What you give back must match the data below character for character.
*****
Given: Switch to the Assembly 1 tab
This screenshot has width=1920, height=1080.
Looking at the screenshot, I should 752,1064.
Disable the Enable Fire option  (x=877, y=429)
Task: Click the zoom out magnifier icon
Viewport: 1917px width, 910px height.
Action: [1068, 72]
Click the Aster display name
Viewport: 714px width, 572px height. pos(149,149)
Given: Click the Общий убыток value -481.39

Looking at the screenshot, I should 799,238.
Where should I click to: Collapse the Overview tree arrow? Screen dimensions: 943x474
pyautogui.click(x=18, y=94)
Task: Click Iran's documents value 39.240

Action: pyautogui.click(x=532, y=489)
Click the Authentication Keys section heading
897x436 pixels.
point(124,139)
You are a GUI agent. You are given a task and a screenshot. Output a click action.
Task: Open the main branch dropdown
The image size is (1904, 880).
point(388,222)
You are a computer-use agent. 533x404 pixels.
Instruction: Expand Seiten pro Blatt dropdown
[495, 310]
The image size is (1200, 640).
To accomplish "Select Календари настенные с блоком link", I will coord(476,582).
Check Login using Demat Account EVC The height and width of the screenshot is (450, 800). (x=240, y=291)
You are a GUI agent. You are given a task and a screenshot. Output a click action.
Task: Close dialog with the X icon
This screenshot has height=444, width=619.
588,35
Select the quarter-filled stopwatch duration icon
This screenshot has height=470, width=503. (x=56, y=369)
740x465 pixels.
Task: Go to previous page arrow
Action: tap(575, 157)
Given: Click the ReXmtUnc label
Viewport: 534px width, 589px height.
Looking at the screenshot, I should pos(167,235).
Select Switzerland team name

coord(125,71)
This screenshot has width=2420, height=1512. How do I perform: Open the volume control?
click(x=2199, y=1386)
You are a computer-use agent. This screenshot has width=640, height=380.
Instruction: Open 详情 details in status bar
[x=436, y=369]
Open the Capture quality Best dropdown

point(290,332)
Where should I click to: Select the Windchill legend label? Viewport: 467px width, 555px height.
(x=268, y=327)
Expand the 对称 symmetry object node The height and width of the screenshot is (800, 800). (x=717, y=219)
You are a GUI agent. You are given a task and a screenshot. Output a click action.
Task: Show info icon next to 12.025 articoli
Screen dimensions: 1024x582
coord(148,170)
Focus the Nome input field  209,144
*****
■ SOLUTION ■
Given: Switch to the Assembly 1 tab
This screenshot has width=1920, height=1080.
Looking at the screenshot, I should 752,1064.
Disable the Enable Fire option  (x=877, y=429)
Task: Click the zoom out magnifier icon
Viewport: 1917px width, 910px height.
Action: [1068, 72]
Click the Aster display name
Viewport: 714px width, 572px height. pos(149,149)
Given: Click the Общий убыток value -481.39

Looking at the screenshot, I should 799,238.
Where should I click to: Collapse the Overview tree arrow? Screen dimensions: 943x474
pyautogui.click(x=18, y=94)
Task: Click Iran's documents value 39.240

Action: pyautogui.click(x=532, y=489)
Click the Authentication Keys section heading
897x436 pixels.
point(124,139)
You are a GUI agent. You are given a task and a screenshot. Output a click action.
Task: Open the main branch dropdown
The image size is (1904, 880).
point(388,222)
You are a computer-use agent. 533x404 pixels.
Instruction: Expand Seiten pro Blatt dropdown
[495, 310]
The image size is (1200, 640).
To accomplish "Select Календари настенные с блоком link", I will coord(476,582).
Check Login using Demat Account EVC The height and width of the screenshot is (450, 800). (x=240, y=291)
You are a GUI agent. You are given a task and a screenshot. Output a click action.
Task: Close dialog with the X icon
This screenshot has height=444, width=619.
588,35
Select the quarter-filled stopwatch duration icon
This screenshot has height=470, width=503. (x=56, y=369)
740x465 pixels.
Task: Go to previous page arrow
Action: tap(575, 157)
Given: Click the ReXmtUnc label
Viewport: 534px width, 589px height.
Looking at the screenshot, I should pos(167,235).
Select Switzerland team name

coord(125,71)
This screenshot has width=2420, height=1512. How do I perform: Open the volume control?
click(x=2199, y=1386)
You are a computer-use agent. This screenshot has width=640, height=380.
Instruction: Open 详情 details in status bar
[x=436, y=369]
Open the Capture quality Best dropdown

point(290,332)
Where should I click to: Select the Windchill legend label? Viewport: 467px width, 555px height.
(x=268, y=327)
Expand the 对称 symmetry object node The height and width of the screenshot is (800, 800). (x=717, y=219)
You are a GUI agent. You are given a task and a screenshot. Output a click action.
Task: Show info icon next to 12.025 articoli
Screen dimensions: 1024x582
coord(148,170)
Focus the Nome input field  209,144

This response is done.